Alone with you

(2023 ver)

 

The figures in my oil paintings, made from my memory or imagination, at first appear alone and disconnected, leaning on a table or gazing apathetically in different directions, even though they are with others. Their facial expressions are hidden; in some paintings, their mouths and eyes are missing, only noses and ears are shown. It’s as if this is a way of keeping their secrets, or as if they are asleep with closed eyes. Their huge bodies look heavy enough to make a lot of noise when moving around, but, paradoxically, they also seem to float, as in dreams or memories, implying the suspension of time in memory. The figures stay in the space of memory to better grasp the moment they are missing. But they also live in that moment, filling the void with their gentle gestures. Therefore all the moments accumulate and become another time just for them. The self-imposed solitude and the desire for connection are incompatible, but they build a new way of communication through their cautious body language. They are always so quiet, carefully moving with their heightened senses of touch and smell, careful not to leave any marks or scratches around them on.

Tenderness, to quote Roland Barthes, is an “infringed and an insatiable metonymy” for love. The figures’ gentle gestures in my paintings are a metonym of their ineffable silent desire to be loved by others. The figures move their hands and bodies delicately as if everything around them were fragile and could break easily if touched.

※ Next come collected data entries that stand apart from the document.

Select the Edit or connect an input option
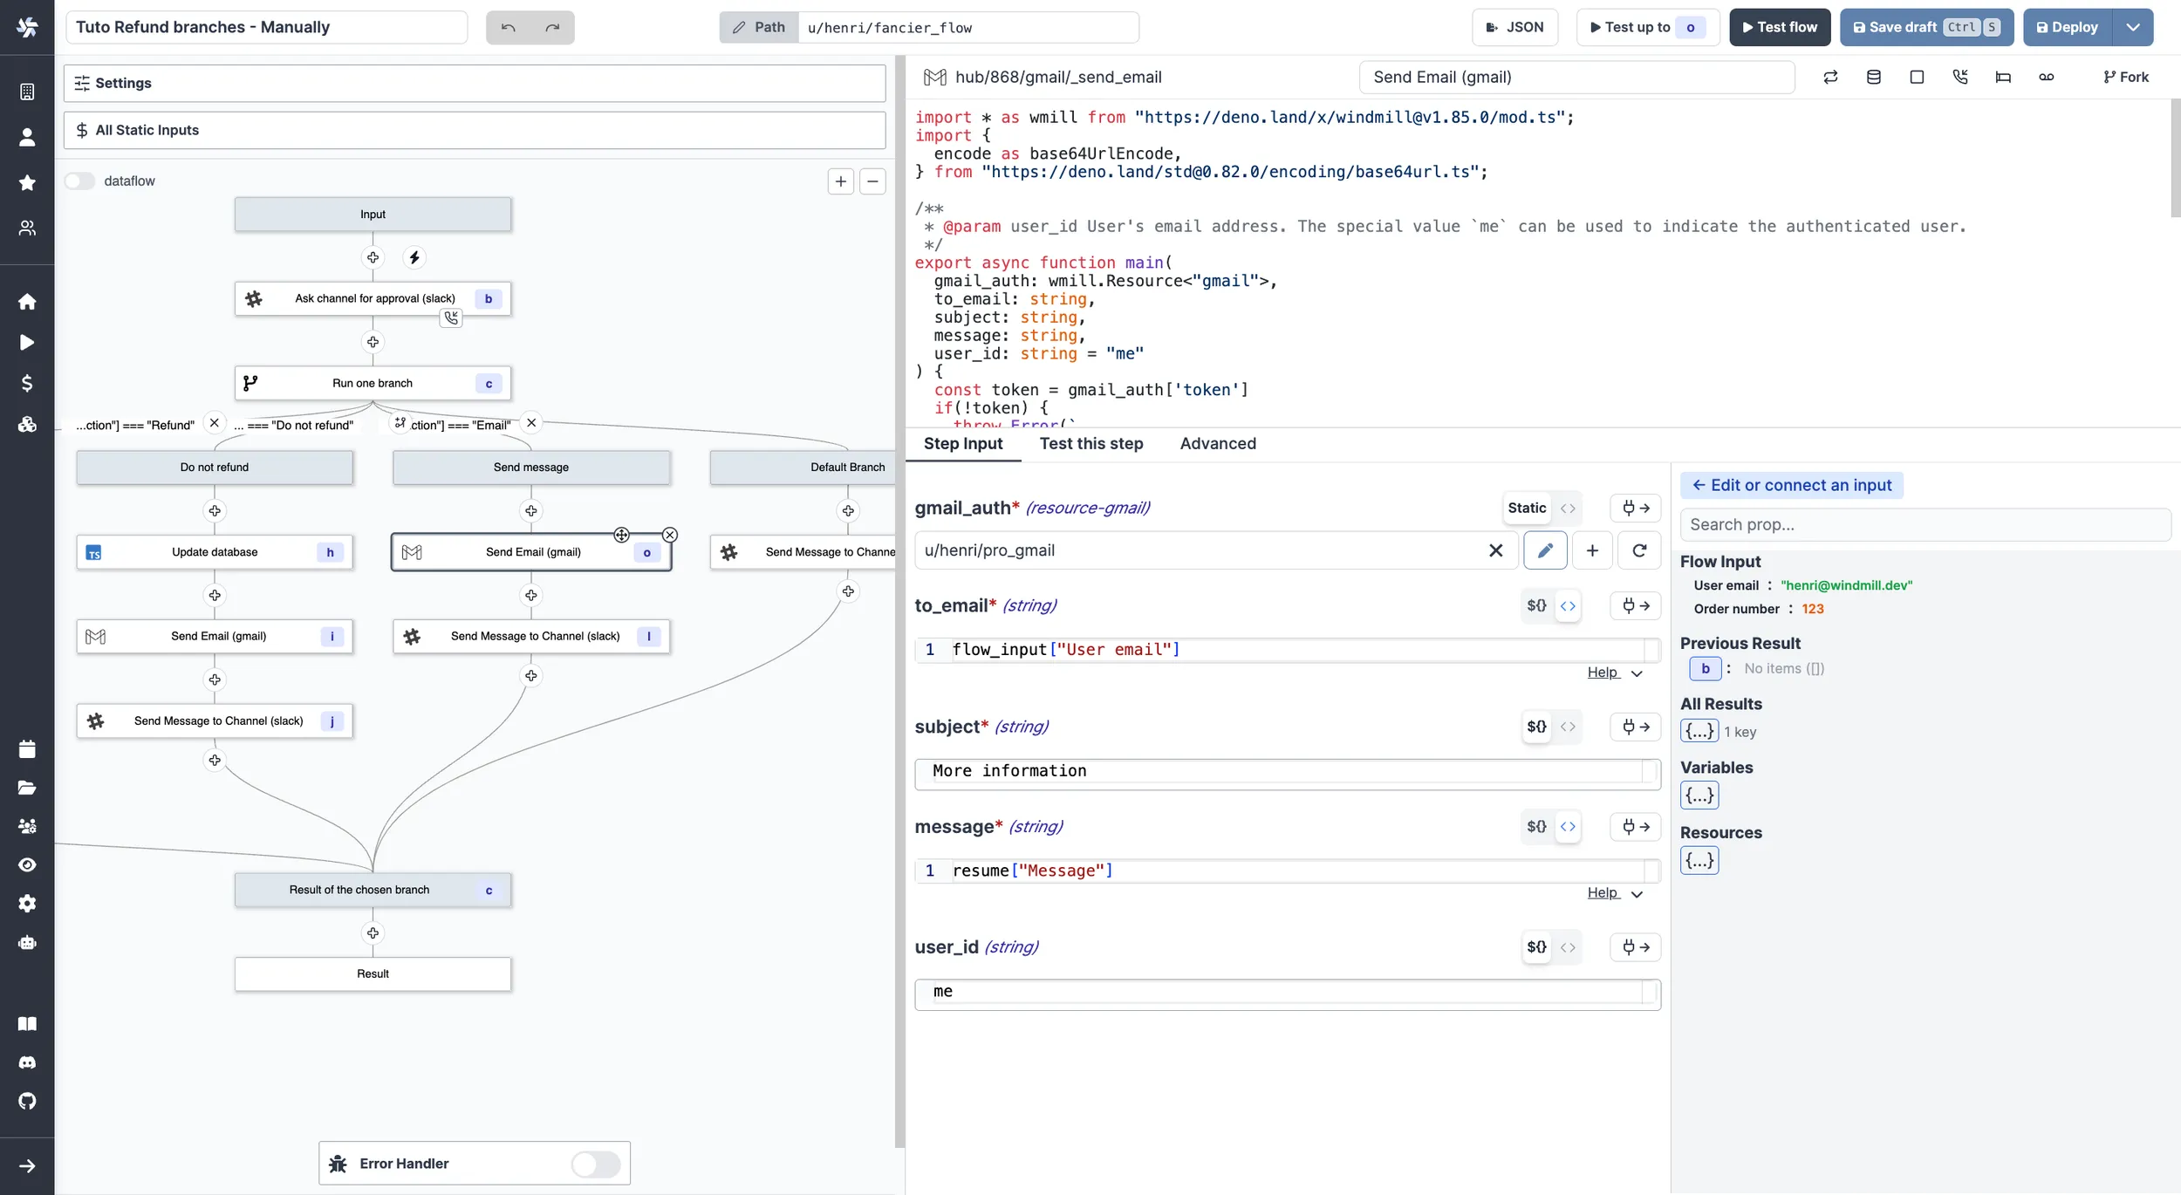The image size is (2181, 1195). coord(1789,482)
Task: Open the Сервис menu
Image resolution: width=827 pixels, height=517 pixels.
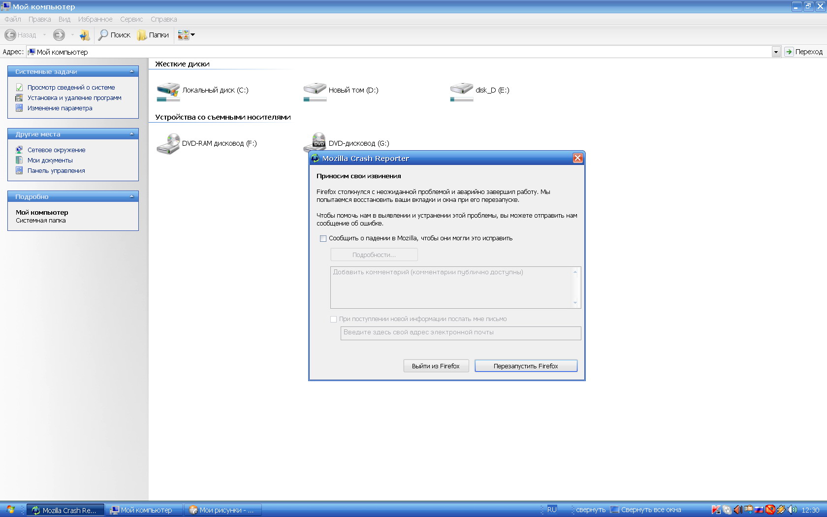Action: point(131,19)
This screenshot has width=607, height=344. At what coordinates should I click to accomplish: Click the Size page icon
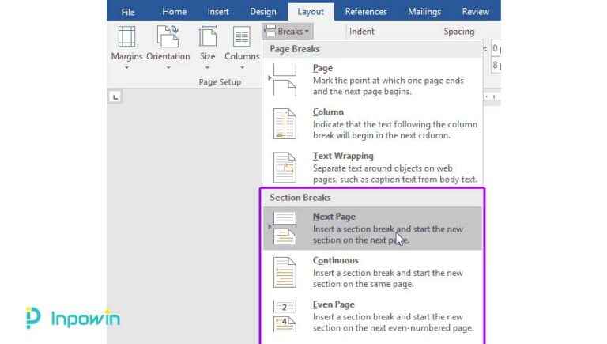click(x=208, y=37)
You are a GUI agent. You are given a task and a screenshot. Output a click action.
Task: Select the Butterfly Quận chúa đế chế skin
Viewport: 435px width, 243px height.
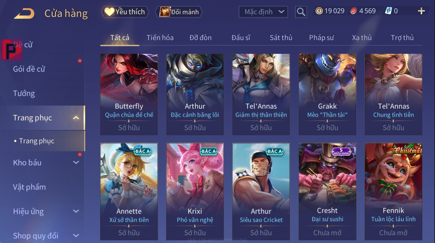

Even in a small space like a balcony or a compact interior space with a table, they keep a careful distance from each other. This distance expresses waiting for affection from others rather than trying to seize it right away. This is how they protect their hearts, but it is also a way of giving love as an active practice. Even if their love sometimes takes a long time to be noticed, it is always there.

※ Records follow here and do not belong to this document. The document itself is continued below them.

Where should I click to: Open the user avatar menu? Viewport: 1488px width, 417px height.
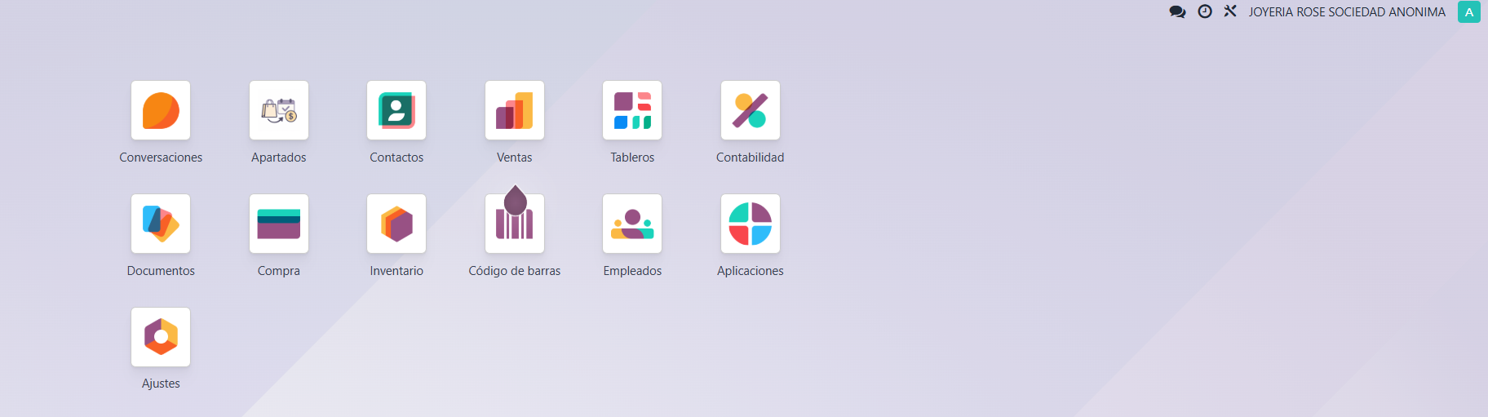pos(1468,12)
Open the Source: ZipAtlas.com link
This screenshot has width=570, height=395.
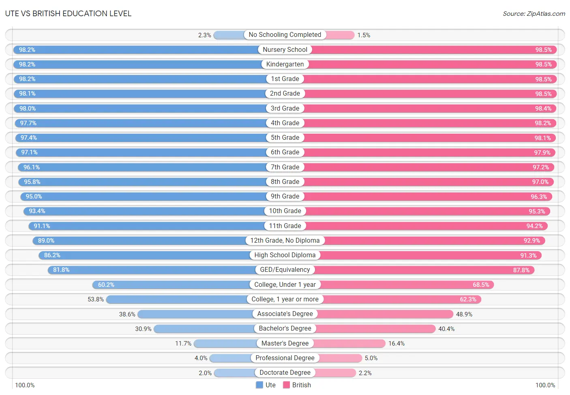(534, 13)
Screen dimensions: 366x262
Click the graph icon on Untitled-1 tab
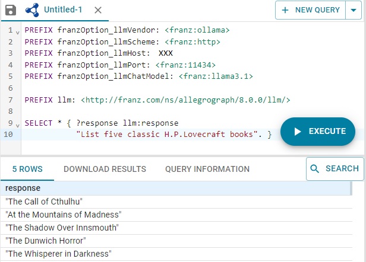(x=33, y=10)
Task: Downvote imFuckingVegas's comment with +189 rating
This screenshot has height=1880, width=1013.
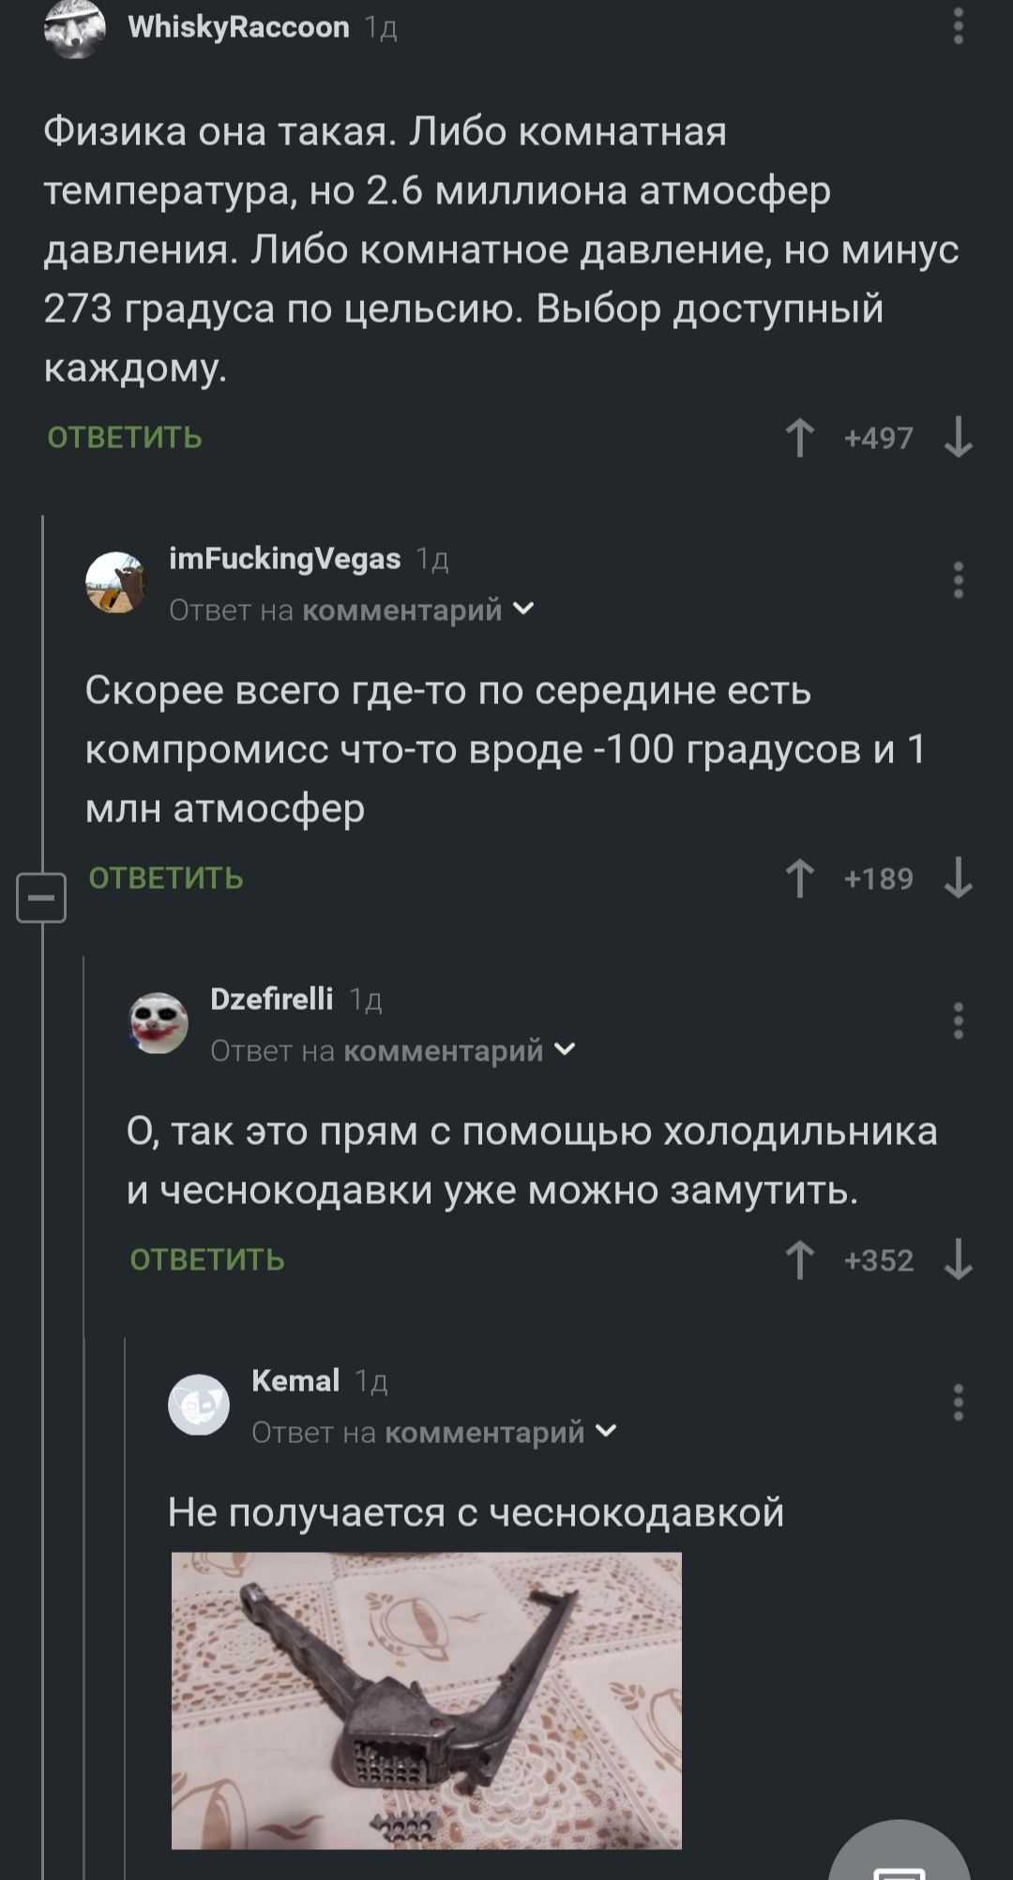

With their tender gestures, they also hope to protect their own identity and existence. For them, love means allowing a sense of belonging. Falling in love is a process of becoming aware of the separateness of others and at the same time a process of knowing oneself. In this process, having lost themselves, they seek to reestablish their own existence by concentrating on every facet of their lives. This is also based on the Buddhist belief, Dependent Arising, Yeongi-sull, which denies the reality of the self, but offers proof of one’s existence through interacting with others and surrounding objects. In other words, this is a symbiotic relationship: I exist because of you and you exist because of me. They, the figures, are here, in this place, to find and grasp their identity and existence in a state of denial of the reality of the self. The will to identify their existence shows the need and desire to relate to others and to mundane things, even if that thing is just a bean or a salt shaker. This shows they are in a state of absence of the substance of the self and that their gender does not matter anymore to them in the eternal cycles of rebirth. The figures’ gender is concealed by covering their arms and legs or turning their bodies away from the viewers.